# Fall asleep during sex.



## donkey_punch (Jan 15, 2013)

I’m new to forum, but as many people around I just browse some of the topics and comment on a few.

Just as it says in the title, have any of you have experienced a situation were in the middle of sex your partner has fallen asleep? 
I’m my case it happened that I was playing with my wife down there and gave her an orgasm, so she asked to resume in 3 mins. I said, ok. I lay beside her and in the blink of an eye she fell asleep. 
Personally I thought maybe she was too tired or it was a hell of an orgasm. 

But dang, there I was, left horny and with an erection, I had no choice but to get a bath and have a sweet cold lemon juice.


----------



## hawkeye (Oct 6, 2012)

Yeah, I've done it and my wife has too, usually it's really late and we've had some drinks. No big deal.


----------



## samyeagar (May 14, 2012)

Just to be clear here, there is a difference between falling asleep during sex, and FALLING ASLEEP DURING SEX! What you described sounds like a middle of the event after glow period, and I'm sure that happens. I have been very close myself a few times.

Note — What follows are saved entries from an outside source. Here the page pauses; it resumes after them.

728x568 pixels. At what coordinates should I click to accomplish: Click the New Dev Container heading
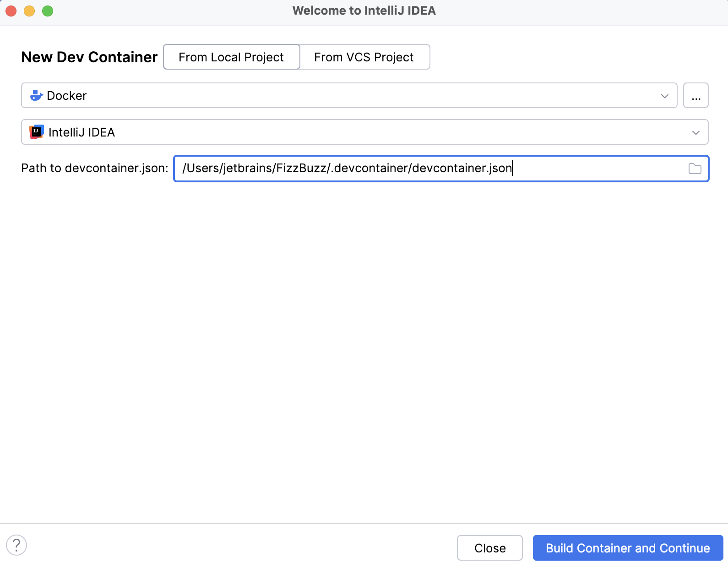pos(89,57)
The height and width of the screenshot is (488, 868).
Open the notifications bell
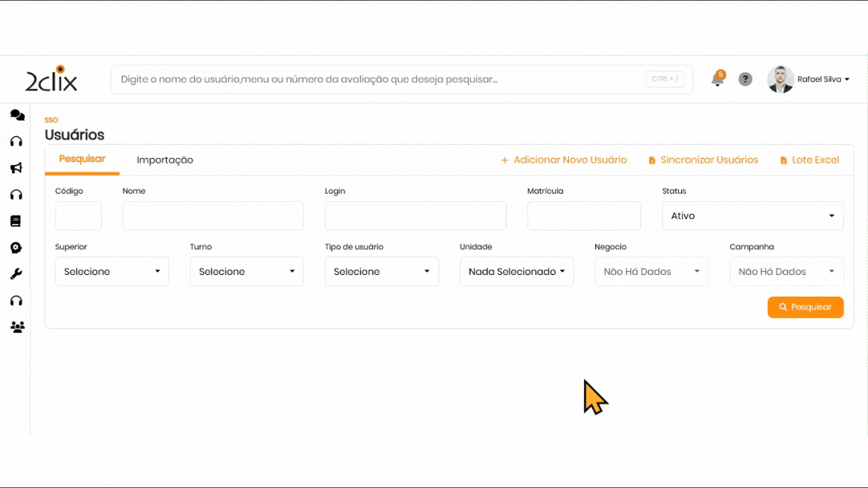pos(717,80)

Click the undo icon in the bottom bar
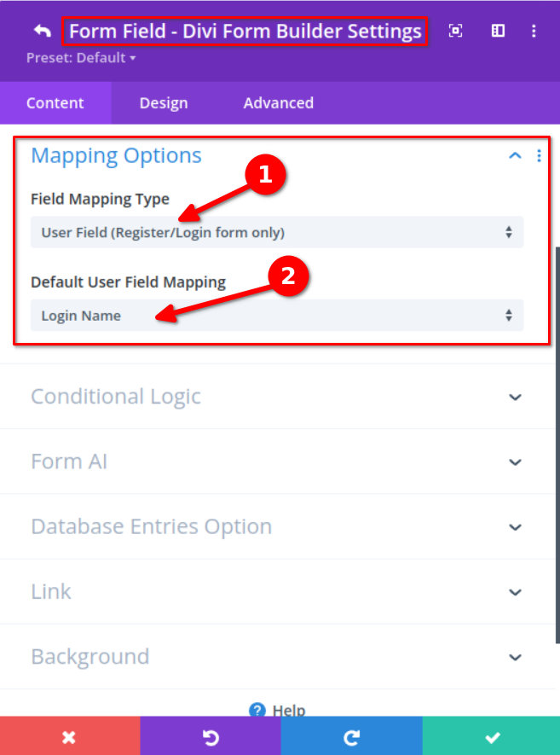click(210, 735)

Falling asleep in the middle of a good pounding...not sure how that could possiby happen for either person, unless it's really just that bad, then you have more to worry about than falling asleep...


----------



## Thound (Jan 20, 2013)

What I hate is when my hand falls asleep when Im rubbing one out. Talk about ultimate rejection
_Posted via Mobile Device_


----------



## badmemory (Jul 31, 2012)

Thound said:


> What I hate is when my hand falls asleep when Im rubbing one out. Talk about ultimate rejection
> _Posted via Mobile Device_


Yeah, I hate when that happens.


----------



## donkey_punch (Jan 15, 2013)

That's funny and sad. jeje


----------



## CreekWalker (May 31, 2013)

I'm sorry. I'm not going to put any thoughtful effort into a response for someone with the handle you are using. Get real.


----------



## Lordhavok (Mar 14, 2012)

A buddy of mine was drunk and passed out while going down on his wife, lol, she was not happy.


----------



## talin (Apr 25, 2012)

I read a story on another forum where a couple was drunk, having sex, they fell asleep, he was still inside her, and in his sleep he proceeded to urinate inside of her.


----------



## donkey_punch (Jan 15, 2013)

Don't be sorry. Comment if you wish, don't if you don't want to. Simple


----------



## CuddleBug (Nov 26, 2012)

It's happened to me a few times and I got very upset at my wife. She cuddles to my back, gets me all worked up, my member in her hand and she slows down and falls asleep. It hasn't occurred since then, thankfully.


----------



## MSP (Feb 9, 2012)

I fell asleep during foreplay once. I was excruciatingly exhausted. I laughed about it, but my wife said, "Don't ever tell anyone!" 

I also fell asleep eating once. I'd been travelling for 36 hours without really any sleep at all. Or maybe it was 48. It was pretty hard to stay awake, either way.


----------



## salamander (Apr 2, 2013)

I've dissociated due to childhood trauma and fallen asleep while he's going down on me. That's what my abuser did to me when I was 4-5 years old. Somatic Experiencing treatment helped.
_Posted via Mobile Device_


----------